Whenever a line in the records below holds the string "pyautogui", include it in the count, and state the number alone.

Pixel coordinate grounding data:
--
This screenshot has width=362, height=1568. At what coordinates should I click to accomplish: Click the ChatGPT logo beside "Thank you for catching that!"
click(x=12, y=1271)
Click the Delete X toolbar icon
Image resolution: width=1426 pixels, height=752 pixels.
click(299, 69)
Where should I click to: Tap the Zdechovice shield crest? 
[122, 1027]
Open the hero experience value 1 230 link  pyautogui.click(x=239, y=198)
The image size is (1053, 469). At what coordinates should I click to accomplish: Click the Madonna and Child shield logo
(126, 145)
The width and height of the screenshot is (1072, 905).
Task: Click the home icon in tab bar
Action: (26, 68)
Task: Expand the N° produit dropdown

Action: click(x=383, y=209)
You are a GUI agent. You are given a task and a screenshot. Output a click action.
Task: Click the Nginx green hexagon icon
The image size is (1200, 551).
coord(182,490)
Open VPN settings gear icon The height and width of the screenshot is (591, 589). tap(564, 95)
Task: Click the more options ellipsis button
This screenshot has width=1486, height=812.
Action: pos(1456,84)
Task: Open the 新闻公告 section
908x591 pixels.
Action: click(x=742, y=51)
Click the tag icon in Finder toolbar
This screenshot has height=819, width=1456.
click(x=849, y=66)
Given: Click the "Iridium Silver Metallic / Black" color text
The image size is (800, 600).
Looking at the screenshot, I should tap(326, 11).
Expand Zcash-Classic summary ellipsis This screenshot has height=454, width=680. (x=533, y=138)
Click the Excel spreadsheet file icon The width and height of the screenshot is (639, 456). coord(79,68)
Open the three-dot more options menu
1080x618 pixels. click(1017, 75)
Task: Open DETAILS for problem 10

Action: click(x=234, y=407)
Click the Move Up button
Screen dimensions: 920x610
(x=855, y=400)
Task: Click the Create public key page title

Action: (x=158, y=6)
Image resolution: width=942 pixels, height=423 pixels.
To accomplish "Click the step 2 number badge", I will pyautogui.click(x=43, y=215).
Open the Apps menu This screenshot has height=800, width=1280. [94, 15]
--
EXERCISE RESPONSE
2